## [Problem description]
Could you please retype the records exactly, minus their pictures?

****

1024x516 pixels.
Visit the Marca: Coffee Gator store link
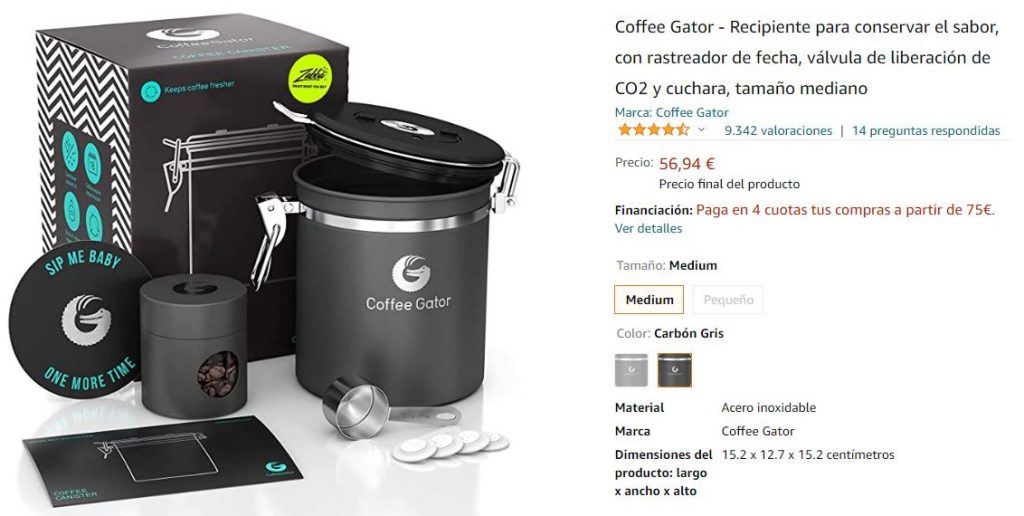[x=671, y=112]
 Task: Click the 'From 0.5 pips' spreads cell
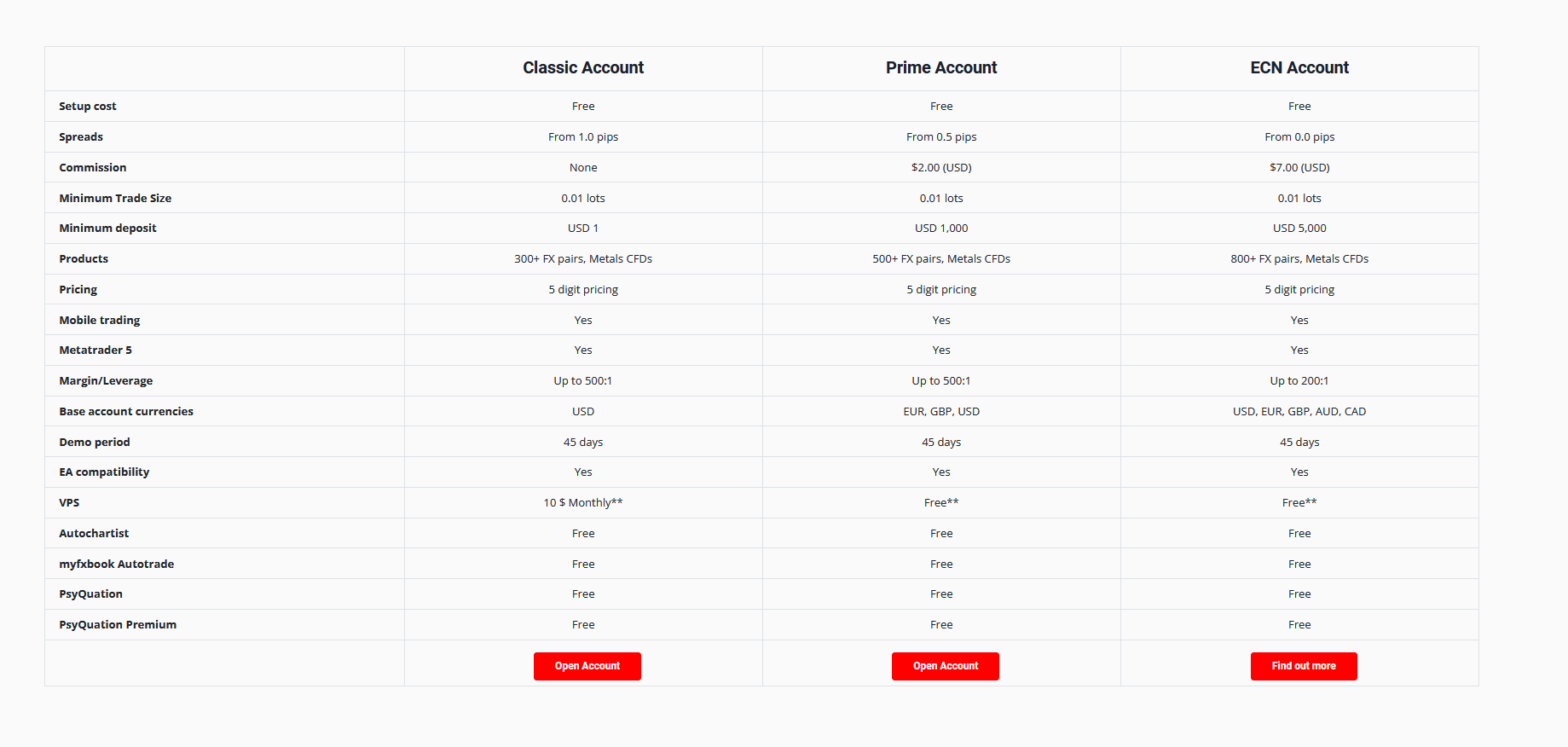click(x=941, y=136)
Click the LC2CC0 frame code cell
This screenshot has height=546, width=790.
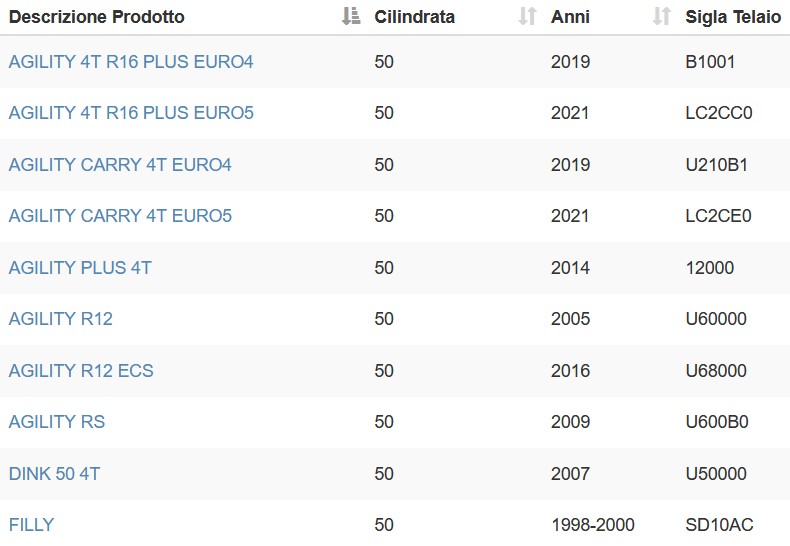718,113
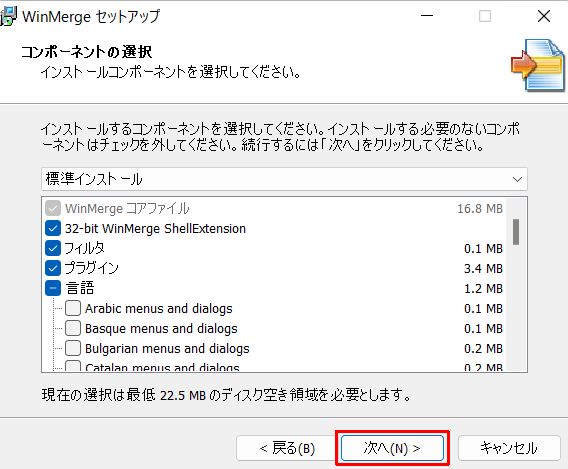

****

## [Response to the exercise]
1024x516 pixels.
Visit the Marca: Coffee Gator store link
[x=671, y=112]
 Task: Click the 'From 0.5 pips' spreads cell
click(x=941, y=136)
Click the LC2CC0 frame code cell
This screenshot has height=546, width=790.
718,113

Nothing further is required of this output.